(Dataset entries)
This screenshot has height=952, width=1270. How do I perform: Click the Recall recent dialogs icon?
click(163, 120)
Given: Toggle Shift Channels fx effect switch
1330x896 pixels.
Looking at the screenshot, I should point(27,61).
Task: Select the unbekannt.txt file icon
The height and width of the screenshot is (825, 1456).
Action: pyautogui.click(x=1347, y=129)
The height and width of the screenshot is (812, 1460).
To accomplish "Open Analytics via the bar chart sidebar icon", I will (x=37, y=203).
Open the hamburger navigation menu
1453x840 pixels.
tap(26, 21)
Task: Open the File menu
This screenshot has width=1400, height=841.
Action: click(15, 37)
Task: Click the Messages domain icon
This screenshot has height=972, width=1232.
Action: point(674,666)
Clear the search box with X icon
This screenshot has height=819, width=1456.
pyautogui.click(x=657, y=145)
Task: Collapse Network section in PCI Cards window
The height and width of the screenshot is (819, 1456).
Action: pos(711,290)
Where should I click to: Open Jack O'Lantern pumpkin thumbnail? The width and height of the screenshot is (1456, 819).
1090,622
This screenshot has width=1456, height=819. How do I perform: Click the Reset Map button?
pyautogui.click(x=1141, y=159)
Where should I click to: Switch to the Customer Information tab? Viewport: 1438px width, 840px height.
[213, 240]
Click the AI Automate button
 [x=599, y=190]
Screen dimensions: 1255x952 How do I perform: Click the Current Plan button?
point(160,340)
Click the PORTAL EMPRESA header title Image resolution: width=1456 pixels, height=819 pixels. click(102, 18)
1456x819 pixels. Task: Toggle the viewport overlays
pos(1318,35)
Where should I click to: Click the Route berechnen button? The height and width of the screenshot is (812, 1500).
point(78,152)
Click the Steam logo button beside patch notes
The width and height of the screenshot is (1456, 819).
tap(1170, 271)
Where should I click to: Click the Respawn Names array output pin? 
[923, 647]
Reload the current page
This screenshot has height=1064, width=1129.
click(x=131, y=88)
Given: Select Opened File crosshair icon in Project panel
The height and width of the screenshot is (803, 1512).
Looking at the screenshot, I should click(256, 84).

» TASK ITEM
Would you restate the records word for word?

» RESPONSE TO THIS EXERCISE
This screenshot has height=952, width=1270. How do I perform: Click the Recall recent dialogs icon?
click(163, 120)
Given: Toggle Shift Channels fx effect switch
1330x896 pixels.
Looking at the screenshot, I should point(27,61).
Task: Select the unbekannt.txt file icon
The height and width of the screenshot is (825, 1456).
Action: pyautogui.click(x=1347, y=129)
The height and width of the screenshot is (812, 1460).
To accomplish "Open Analytics via the bar chart sidebar icon", I will (x=37, y=203).
Open the hamburger navigation menu
1453x840 pixels.
tap(26, 21)
Task: Open the File menu
This screenshot has width=1400, height=841.
Action: click(15, 37)
Task: Click the Messages domain icon
This screenshot has height=972, width=1232.
Action: point(674,666)
Clear the search box with X icon
This screenshot has height=819, width=1456.
pyautogui.click(x=657, y=145)
Task: Collapse Network section in PCI Cards window
The height and width of the screenshot is (819, 1456).
Action: pos(711,290)
Where should I click to: Open Jack O'Lantern pumpkin thumbnail? The width and height of the screenshot is (1456, 819).
1090,622
This screenshot has width=1456, height=819. How do I perform: Click the Reset Map button?
pyautogui.click(x=1141, y=159)
Where should I click to: Switch to the Customer Information tab? Viewport: 1438px width, 840px height.
[213, 240]
Click the AI Automate button
 [x=599, y=190]
Screen dimensions: 1255x952 How do I perform: Click the Current Plan button?
point(160,340)
Click the PORTAL EMPRESA header title Image resolution: width=1456 pixels, height=819 pixels. click(102, 18)
1456x819 pixels. Task: Toggle the viewport overlays
pos(1318,35)
Where should I click to: Click the Route berechnen button? The height and width of the screenshot is (812, 1500).
point(78,152)
Click the Steam logo button beside patch notes
The width and height of the screenshot is (1456, 819).
tap(1170, 271)
Where should I click to: Click the Respawn Names array output pin? 
[923, 647]
Reload the current page
This screenshot has height=1064, width=1129.
click(x=131, y=88)
Given: Select Opened File crosshair icon in Project panel
The height and width of the screenshot is (803, 1512).
Looking at the screenshot, I should click(256, 84).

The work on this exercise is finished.